(Stored items)
*** Begin section ***
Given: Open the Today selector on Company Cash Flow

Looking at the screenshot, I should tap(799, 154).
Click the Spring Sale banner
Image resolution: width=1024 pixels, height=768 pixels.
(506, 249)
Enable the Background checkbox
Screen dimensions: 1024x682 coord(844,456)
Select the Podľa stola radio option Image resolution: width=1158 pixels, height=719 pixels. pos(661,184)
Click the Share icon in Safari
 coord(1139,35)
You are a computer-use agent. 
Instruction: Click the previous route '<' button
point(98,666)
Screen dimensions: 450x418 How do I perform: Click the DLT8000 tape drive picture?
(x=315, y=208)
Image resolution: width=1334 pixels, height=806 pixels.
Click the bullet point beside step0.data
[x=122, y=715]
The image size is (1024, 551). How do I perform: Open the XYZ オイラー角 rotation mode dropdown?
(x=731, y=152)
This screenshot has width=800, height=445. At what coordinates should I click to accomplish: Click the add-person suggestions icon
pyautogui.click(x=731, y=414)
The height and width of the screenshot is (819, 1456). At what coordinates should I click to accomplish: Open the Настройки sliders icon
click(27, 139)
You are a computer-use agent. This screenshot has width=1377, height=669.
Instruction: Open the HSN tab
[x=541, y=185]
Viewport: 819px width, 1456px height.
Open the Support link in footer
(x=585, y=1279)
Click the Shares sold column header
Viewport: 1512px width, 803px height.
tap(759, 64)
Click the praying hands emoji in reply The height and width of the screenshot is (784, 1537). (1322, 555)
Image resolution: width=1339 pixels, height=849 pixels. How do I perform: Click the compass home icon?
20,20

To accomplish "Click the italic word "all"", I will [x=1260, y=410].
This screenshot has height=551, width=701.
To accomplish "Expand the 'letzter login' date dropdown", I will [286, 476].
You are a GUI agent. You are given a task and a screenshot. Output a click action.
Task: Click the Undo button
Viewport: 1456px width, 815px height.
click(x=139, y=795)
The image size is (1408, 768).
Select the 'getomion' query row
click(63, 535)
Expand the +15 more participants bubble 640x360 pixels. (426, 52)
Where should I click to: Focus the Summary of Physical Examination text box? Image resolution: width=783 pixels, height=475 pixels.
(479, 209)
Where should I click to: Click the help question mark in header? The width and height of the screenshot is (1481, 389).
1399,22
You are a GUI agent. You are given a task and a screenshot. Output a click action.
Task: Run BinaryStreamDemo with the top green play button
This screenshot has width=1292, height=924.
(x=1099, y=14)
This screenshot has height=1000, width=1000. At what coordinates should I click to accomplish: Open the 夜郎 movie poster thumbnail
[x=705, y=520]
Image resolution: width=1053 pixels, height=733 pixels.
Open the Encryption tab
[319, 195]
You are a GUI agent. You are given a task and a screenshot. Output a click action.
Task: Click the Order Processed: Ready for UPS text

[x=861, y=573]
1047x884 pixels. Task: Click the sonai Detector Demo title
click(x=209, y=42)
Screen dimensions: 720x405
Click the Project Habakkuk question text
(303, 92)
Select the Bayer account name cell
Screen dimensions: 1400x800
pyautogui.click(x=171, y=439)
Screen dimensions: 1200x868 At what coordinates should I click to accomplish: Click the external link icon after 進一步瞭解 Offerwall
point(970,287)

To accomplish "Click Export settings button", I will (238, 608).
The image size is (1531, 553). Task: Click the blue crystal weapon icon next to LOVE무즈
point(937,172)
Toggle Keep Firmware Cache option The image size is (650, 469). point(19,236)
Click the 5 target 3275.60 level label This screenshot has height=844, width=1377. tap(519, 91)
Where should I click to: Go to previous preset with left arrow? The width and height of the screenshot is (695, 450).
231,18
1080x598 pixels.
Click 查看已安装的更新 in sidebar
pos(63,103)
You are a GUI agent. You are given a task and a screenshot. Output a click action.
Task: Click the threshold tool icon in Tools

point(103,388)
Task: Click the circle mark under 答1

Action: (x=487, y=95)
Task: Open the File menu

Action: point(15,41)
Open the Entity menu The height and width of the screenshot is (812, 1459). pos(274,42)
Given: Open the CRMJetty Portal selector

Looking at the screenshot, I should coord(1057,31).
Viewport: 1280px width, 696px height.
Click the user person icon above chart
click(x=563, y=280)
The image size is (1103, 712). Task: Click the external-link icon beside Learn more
*** End section ***
BRIEF
Wherever a line of the data above contains "will", copy that line.

RESULT OF THE EXERCISE
To accomplish "Click the italic word "all"", I will [x=1260, y=410].
To accomplish "Expand the 'letzter login' date dropdown", I will [286, 476].
To accomplish "Click Export settings button", I will (238, 608).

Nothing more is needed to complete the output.